My interview/vetting process for Board members:
- Take the process as seriously as you take building your executive team – both in terms of your time and in terms of how you think about the overall composition of the Board, not just a given Board member.
- Source broadly, get a lot of referrals from disparate sources, reach high.
- Interview many people, always face to face and usually multiple times for finalists. Also for finalists, have a few other Board members conduct interviews as well.
- Check references thoroughly and across a few different vectors.

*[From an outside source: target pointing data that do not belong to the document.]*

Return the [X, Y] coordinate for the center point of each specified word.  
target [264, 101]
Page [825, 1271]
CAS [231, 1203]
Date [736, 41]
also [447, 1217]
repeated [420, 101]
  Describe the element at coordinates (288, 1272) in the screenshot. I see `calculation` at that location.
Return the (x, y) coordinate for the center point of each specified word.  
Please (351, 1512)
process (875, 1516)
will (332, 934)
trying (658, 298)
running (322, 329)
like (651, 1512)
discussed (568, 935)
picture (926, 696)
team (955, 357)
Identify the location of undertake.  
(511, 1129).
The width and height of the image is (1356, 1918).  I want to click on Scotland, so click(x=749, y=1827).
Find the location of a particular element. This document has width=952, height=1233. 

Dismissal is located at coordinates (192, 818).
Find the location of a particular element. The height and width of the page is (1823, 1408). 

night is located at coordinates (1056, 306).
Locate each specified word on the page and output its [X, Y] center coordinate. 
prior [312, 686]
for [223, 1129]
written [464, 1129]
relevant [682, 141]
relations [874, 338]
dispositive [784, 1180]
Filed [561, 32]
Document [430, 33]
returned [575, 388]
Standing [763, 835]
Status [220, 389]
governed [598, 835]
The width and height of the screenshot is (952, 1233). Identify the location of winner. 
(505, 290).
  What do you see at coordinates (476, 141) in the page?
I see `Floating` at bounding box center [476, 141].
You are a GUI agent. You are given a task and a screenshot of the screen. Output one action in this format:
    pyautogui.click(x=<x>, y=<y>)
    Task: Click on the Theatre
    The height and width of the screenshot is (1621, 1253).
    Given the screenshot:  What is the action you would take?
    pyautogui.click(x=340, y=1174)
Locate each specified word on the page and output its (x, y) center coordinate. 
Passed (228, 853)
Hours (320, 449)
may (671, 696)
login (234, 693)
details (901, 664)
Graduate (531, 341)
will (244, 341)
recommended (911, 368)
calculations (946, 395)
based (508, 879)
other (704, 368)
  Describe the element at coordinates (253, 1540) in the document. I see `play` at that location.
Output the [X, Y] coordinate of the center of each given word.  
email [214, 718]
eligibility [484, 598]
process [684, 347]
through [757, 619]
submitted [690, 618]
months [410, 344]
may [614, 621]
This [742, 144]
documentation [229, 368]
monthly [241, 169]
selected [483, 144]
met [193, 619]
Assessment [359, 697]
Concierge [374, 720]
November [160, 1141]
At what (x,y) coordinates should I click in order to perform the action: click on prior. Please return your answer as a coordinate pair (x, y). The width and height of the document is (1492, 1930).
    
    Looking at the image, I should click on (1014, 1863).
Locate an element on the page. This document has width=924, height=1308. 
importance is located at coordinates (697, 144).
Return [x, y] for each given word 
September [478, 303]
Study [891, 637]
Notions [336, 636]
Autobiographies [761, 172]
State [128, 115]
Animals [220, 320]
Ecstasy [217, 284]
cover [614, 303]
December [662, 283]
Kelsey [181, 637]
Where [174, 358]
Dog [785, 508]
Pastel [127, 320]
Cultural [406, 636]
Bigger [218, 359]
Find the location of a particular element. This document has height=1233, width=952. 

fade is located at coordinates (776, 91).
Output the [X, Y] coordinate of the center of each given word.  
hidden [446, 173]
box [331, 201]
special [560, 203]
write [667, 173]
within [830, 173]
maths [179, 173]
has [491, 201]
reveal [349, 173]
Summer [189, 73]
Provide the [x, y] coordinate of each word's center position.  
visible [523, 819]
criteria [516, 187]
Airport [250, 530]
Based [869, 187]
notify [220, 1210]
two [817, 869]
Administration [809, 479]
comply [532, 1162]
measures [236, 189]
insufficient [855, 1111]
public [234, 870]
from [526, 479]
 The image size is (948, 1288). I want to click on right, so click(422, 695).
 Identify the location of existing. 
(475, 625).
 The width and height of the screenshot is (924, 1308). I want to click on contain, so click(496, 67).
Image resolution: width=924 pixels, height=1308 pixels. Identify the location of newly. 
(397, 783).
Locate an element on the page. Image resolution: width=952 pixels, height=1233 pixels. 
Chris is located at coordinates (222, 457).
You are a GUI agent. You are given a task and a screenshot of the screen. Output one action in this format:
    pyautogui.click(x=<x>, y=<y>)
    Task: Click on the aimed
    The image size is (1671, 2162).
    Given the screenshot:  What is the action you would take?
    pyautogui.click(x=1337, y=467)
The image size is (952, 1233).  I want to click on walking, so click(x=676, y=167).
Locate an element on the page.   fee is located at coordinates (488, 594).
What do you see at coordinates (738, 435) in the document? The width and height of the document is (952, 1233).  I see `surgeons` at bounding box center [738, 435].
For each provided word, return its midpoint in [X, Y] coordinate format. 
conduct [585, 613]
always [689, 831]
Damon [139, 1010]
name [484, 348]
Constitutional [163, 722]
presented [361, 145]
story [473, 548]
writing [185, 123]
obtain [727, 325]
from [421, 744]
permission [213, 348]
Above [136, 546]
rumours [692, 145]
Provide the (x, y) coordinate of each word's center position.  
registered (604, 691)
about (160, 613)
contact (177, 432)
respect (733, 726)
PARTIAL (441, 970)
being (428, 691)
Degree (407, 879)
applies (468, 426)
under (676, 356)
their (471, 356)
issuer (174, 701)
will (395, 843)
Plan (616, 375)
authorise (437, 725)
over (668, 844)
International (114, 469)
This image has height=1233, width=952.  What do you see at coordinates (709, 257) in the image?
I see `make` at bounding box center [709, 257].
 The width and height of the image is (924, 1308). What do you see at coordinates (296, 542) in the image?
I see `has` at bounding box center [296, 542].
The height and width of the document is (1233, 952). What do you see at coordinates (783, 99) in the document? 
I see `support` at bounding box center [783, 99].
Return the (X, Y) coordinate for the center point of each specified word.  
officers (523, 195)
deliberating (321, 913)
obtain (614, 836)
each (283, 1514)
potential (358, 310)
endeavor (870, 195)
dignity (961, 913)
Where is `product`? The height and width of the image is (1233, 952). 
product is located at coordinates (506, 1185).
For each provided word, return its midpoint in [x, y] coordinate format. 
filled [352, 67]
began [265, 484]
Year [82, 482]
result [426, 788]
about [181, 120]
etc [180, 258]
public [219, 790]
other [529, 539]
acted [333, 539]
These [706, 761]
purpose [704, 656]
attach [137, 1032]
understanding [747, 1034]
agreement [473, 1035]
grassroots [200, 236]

- Have a finalist or two attend a Board meeting so you and they can examine the fit firsthand. Give the prospective Board member extra time to read materials and offer your time to answer questions before the meeting. You’ll get a good first-hand sense of a lot of the above Top 5 items this way.
- Have no fear of rejecting them. Even if you like them. Even if they are a stretch and someone you consider to be a business hero or mentor. Even after you’ve already put them on the Board (and yes, even if they’re a VC). This is your inner circle, and getting this group right is one of the most important things you can do for your company.
I asked my exec team for their own take on what makes an awesome Board member. Here are some quick snippets from them where they didn’t overlap with mine:
- Ethical and high integrity in their own jobs and lives
- Comes with an opinion
- Thinking about what will happen next in the business and getting management to think ahead
- Call out your blind spots
- Remembering to thank you and calling out what’s right
- Role modeling for your expectations of your own management team
- Do your prep, show up, be fully engaged, be brilliant/transparent/critical/constructive and creative. Then get out of our way
- Offer tough love…Unfettered, constructive guidance – not just what we want to hear
- Pattern matching: they have an ability to map a situation we have to a problem/solution at other companies that they’ve been involved in – we learn from their experience…but ability and willingness to do more than just pattern matching. To really get into the essence of the issues and help give strategic guidance and suggestions
- Ability to down 2 Shake Shack milkshakes in one sitting
- Colorful and unique metaphors
Disclaimer – I run a private company. While I’m sure a lot of these things are true for other types of organizations (public companies, non-profits, associations, etc.), the answers may vary. And even within the realm of private companies, you need to have a Board that fits your style as a CEO and your company’s culture. That said, the formula above has worked well for me, and if nothing else, is somewhat time tested at this point!